* Request A:
List every film title mentioned in the Ebertfest text below.

* Source excerpt:
-------------------------

Another unique experience will be Damián Szifrón’s Oscar-nominated “Wild Tales,” which takes the form of absurdist vignettes, tracing seemingly ordinary events as they gradually erupt into chaos. This is one of many recent films from Sony Pictures Classics that has received praise and accolades from audiences around the globe. A cherished guest, the company's Co-president, Michael Barker, will be present for the screening, along with Argentine actress Julieta Zylberberg and casting director Javier Braier. As an aside, Michael Barker and Tom Bernard were recently presented with the French Legion of Honor.
Knowing your love of documentaries, we scheduled two must-see selections. Film critic Godfrey Cheshire, will be presenting his 2008 portrait of Southern plantation life, “Moving Midway,” which was chosen as one of the year's 10 best films by the L.A. Weekly and New York magazines. In addition to writing for RogerEbert.com, Cheshire's work has been featured in The New York Times, Variety, Sight & Sound, Film Comment and Cineaste, among other publications. Cheshire's film is topical in so many ways: about race relations, about the anniversary of "Birth Of A Nation," about the meaning of the words "home," and "plantation" and how those words can mean different things to a white descendant and a black descendant of the same relatives who once lived in the Midway Plantation. We are pleased to welcome Godfrey Cheshire, and by satellite, his cousin, Dr Robert Hinton. You wrote movingly about this film, and at this time in our nation with race relations being what they are, it will be good to take a step back and examine just how we are related, and what makes us who we are. Where exactly is home.
The other documentary is the very charming "Seymour: An Introduction," directed by Ethan Hawke. It introduces us to Seymour Bernstein, a classically trained pianist who struggled with how to honor his art when it conflicted with the anxiety in his life. It raises questions about the role and responsibility of the artist to himself, to the audience, and to his fellow travelers. Ethan started the project because he questioned whether his life and art had the authenticity he desired. He did a wonderful job coaxing the philosophy out of Seymour as Seymour demonstrated his gift for coaxing the best performances out of his students. Seymour Bernstein will be with us in person conducting a masterclass. Even in the movie, his music transported me. Rumi Scholar Andrew Harvey put Hawke and Bernstein together, and I am hoping he will join Seymour on stage after this beautiful closing film.
You would rejoice at the news that the Alloy Orchestra is back for their 14th performance at Ebertfest. From the first time we saw them perform at Telluride, you said this is the way silent films should be shown. They will provide the live score accompaniment for Rudolph Valentino’s 1926 swan song, “The Son of the Sheik,” screening here in a newly restored print. This was Valentino's last film role before his untimely death, and it is said to be his best performance ever. I look forward to welcoming back Terry Donahue, Ken Winokur and Roger Miller.

-------------------------

* Data for this exercise:
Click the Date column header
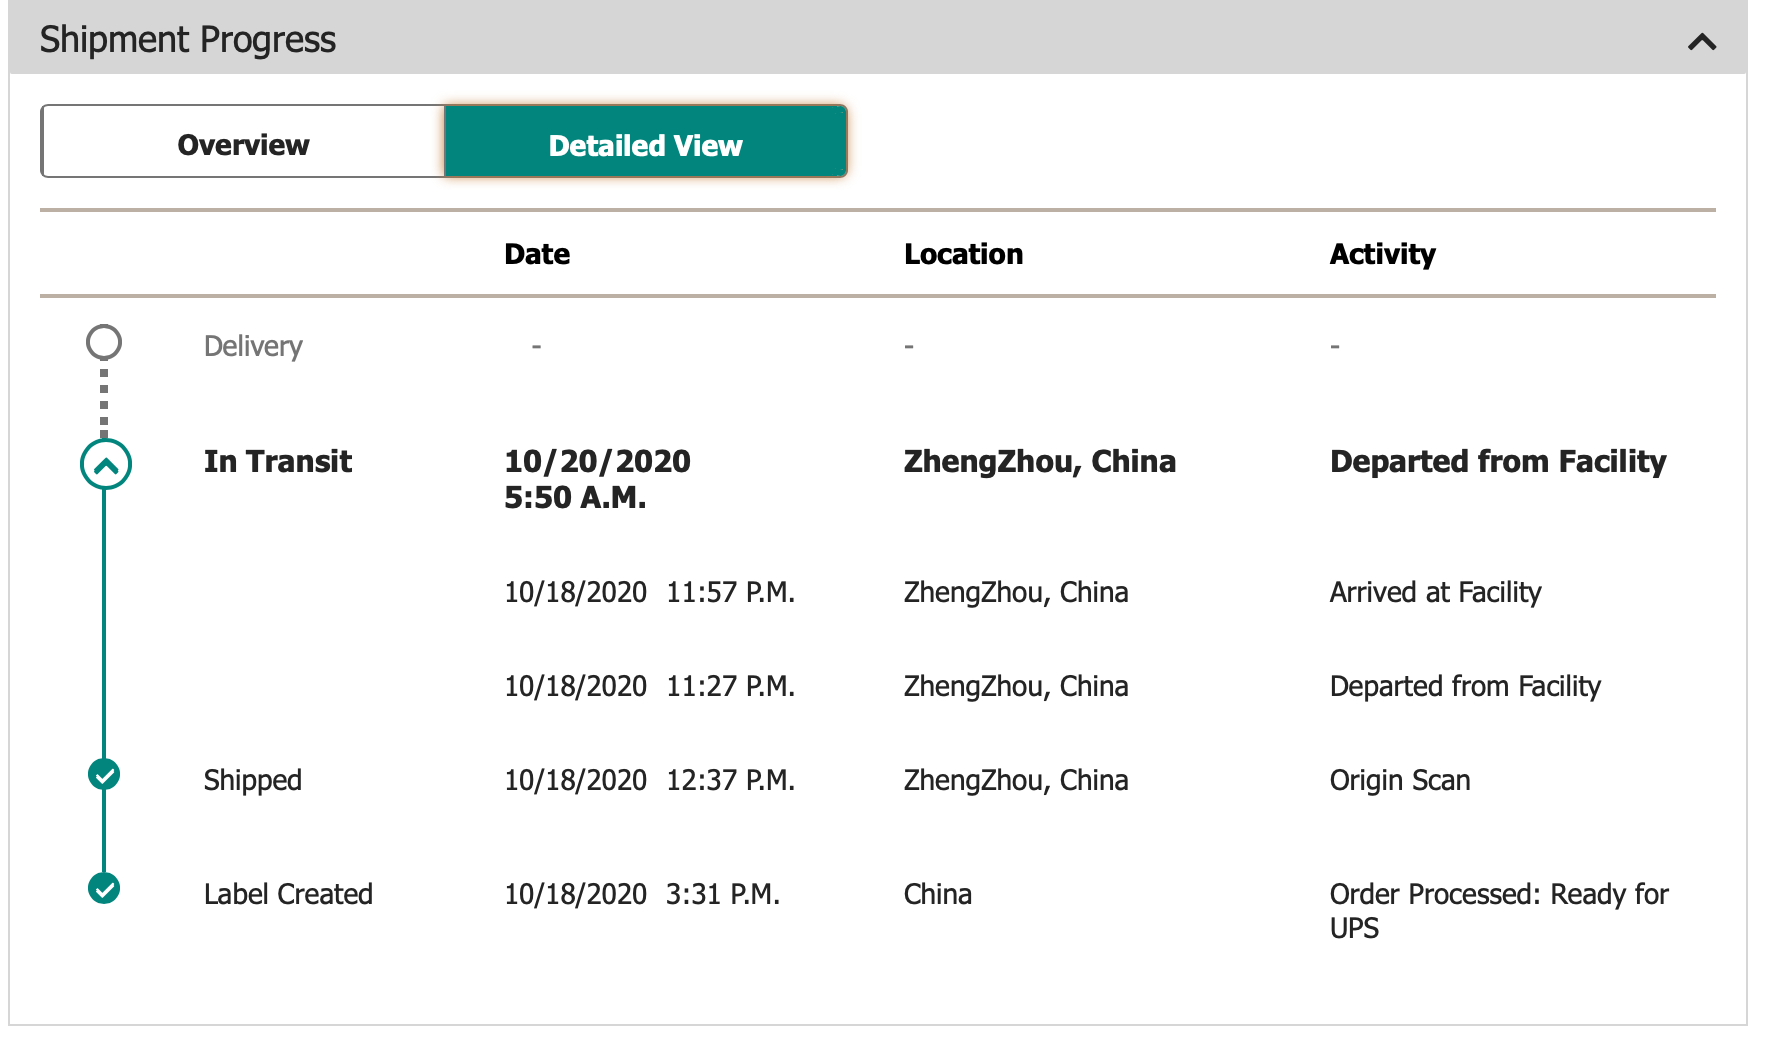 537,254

-------------------------

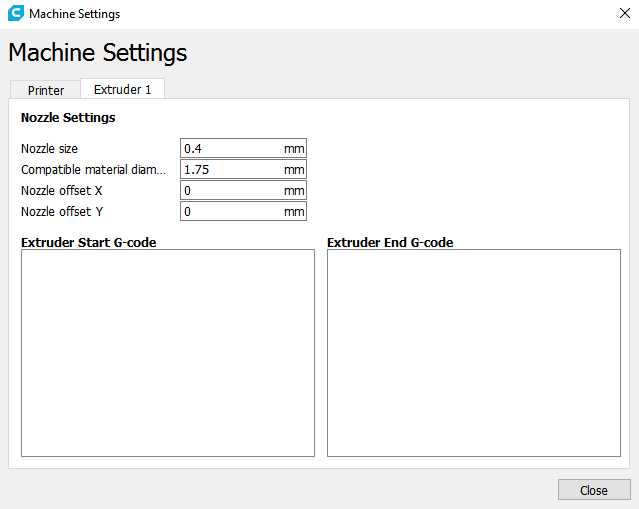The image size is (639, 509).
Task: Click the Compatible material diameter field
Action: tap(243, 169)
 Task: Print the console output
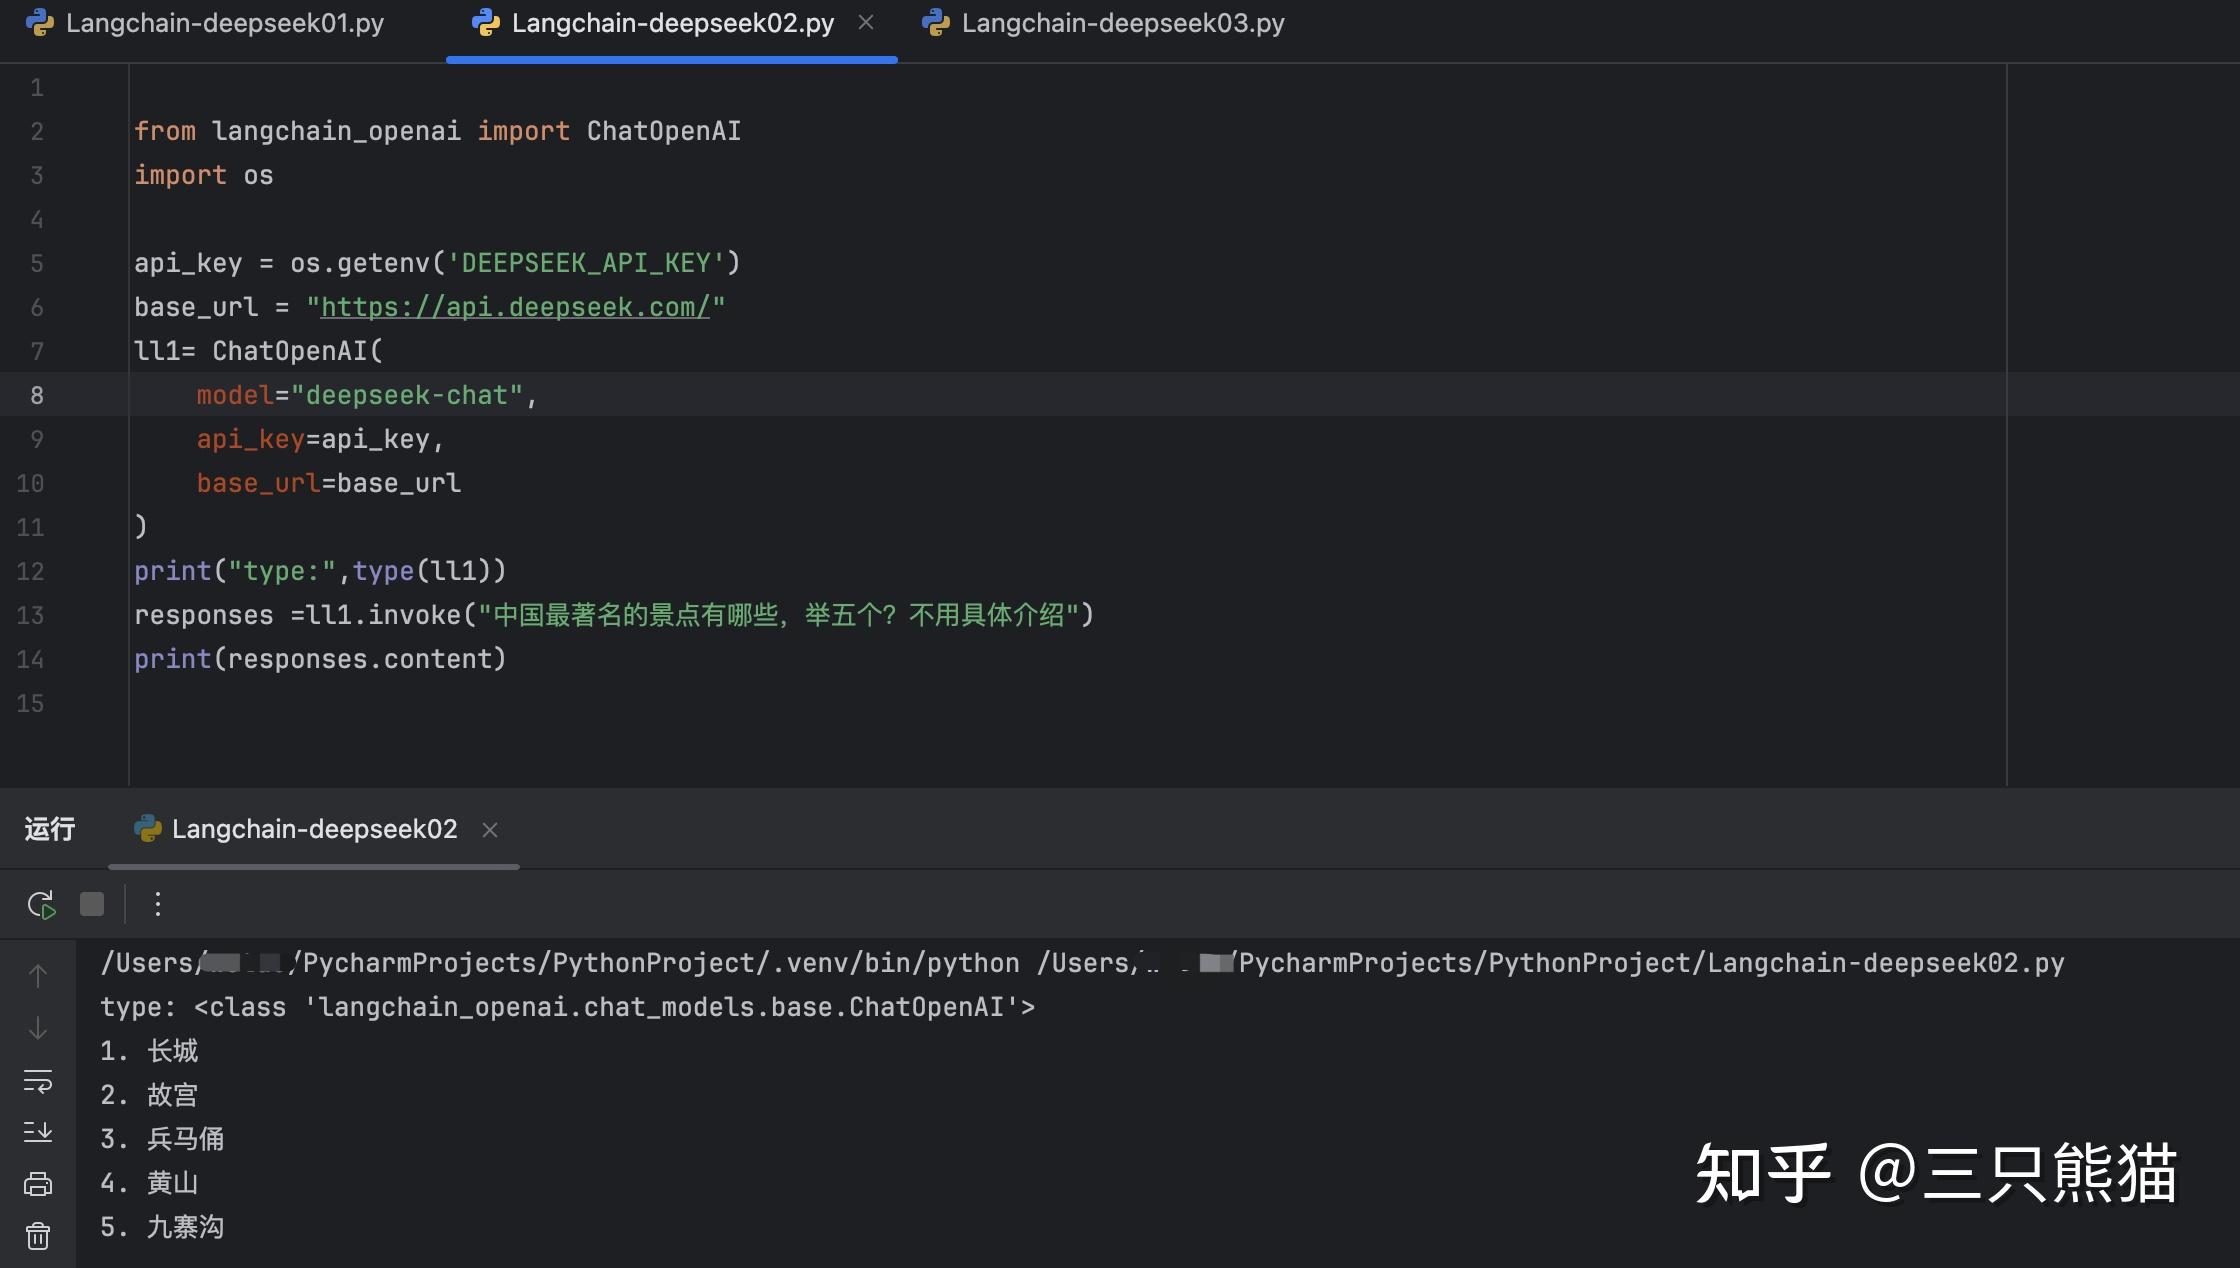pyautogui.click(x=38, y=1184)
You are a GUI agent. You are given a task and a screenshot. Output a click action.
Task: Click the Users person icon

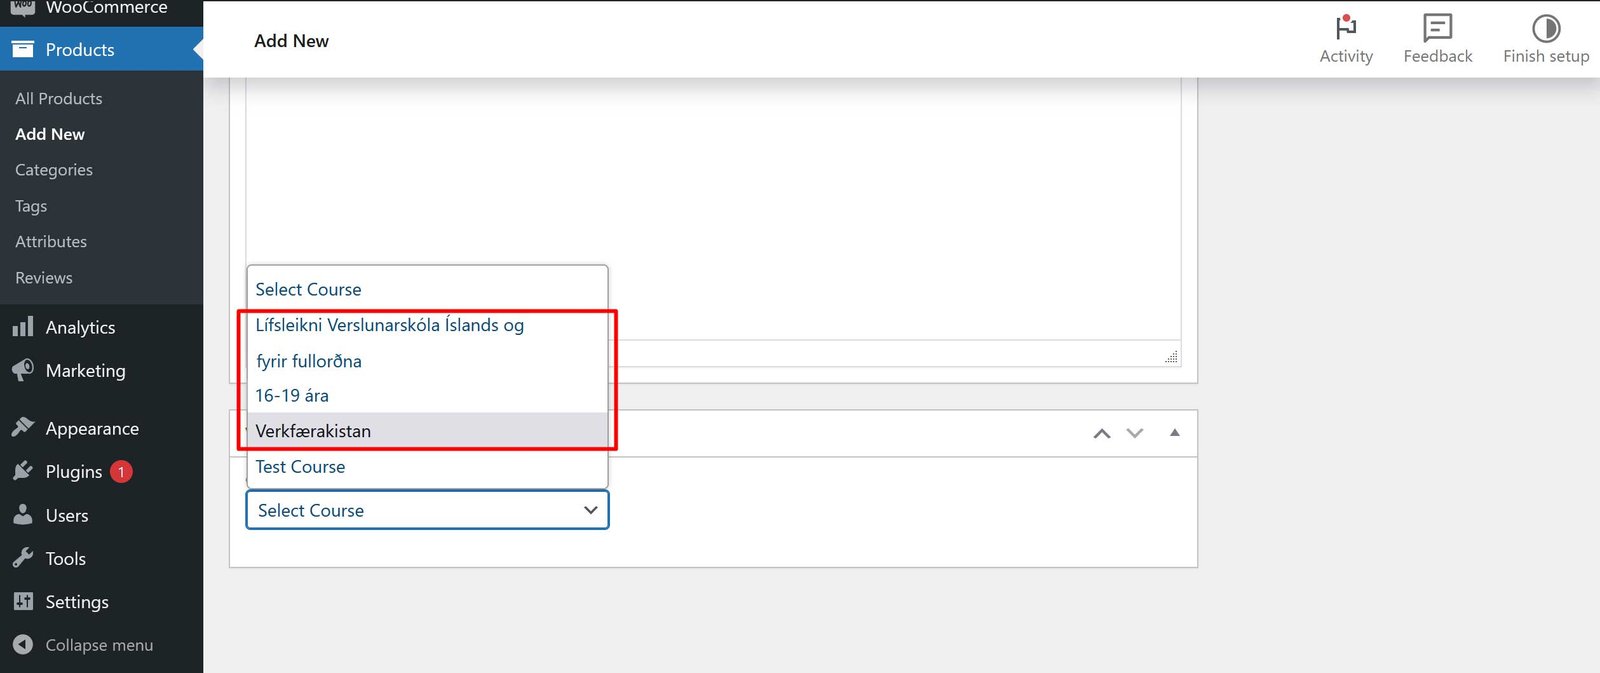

-------------------------

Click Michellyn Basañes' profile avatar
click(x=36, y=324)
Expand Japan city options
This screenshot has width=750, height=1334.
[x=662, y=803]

-------------------------

* Request B:
Give, as a numbered list with blank lines left out, the rows starting with the one that contains "Click Michellyn Basañes' profile avatar" and ending with the one that contains "[x=662, y=803]", both included.

* Reply A:
- "Wild Tales"
- "Moving Midway"
- "Birth Of A Nation"
- "Seymour: An Introduction"
- "The Son of the Sheik"

* Reply B:
1. Click Michellyn Basañes' profile avatar
2. click(x=36, y=324)
3. Expand Japan city options
4. This screenshot has width=750, height=1334.
5. [x=662, y=803]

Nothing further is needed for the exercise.